10. The method of claim 1 where the estimator is a neural network trained on data from a physical system,.

11. The method of claim 1 where the estimator is a neural network trained on simulated data.

12. The method of claim 1, wherein estimating directly the line of flight by the line of flight estimator, includes:

estimating a photon incidence point on the first detector using the responses of the second detector for coarse estimation of an incidence angle;

estimating a photon incidence point on the second detector using the responses of the first detector for coarse estimation of an incidence angle;

determining the line of flight to be the straight line between the photon incidence point on the first detector and the photon incidence point on the second detector.

13. A scintillation camera for use in a positron emission tomography system, the camera comprising.

a scintillator;

a first light-guide layer behind the scintillator relative to the direction of coincidence;

a first photoelectric converter array coupled to the first light-guide layer;

a second light-guide layer in front of the scintillator relative to the direction of coincidence;

a second photoelectric converter array coupled to the second light-guide layer.

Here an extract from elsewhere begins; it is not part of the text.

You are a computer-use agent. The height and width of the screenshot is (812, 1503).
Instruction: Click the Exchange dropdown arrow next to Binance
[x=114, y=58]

14. The scintillation camera as claimed in claim 13, wherein the first and second photoelectric converter arrays comprise photomultiplier tubes.

15. A gamma camera for use in an emission tomography system, the camera comprising two or more stacked layers of solid state gamma radiation detectors.

16. A scintillation camera substantially as described in the hereinabove specification and accompanying drawings.

17. A method for estimating a line of flight of coincident photons in an emission tomography system, substantially as described in the hereinabove specification and accompanying drawings.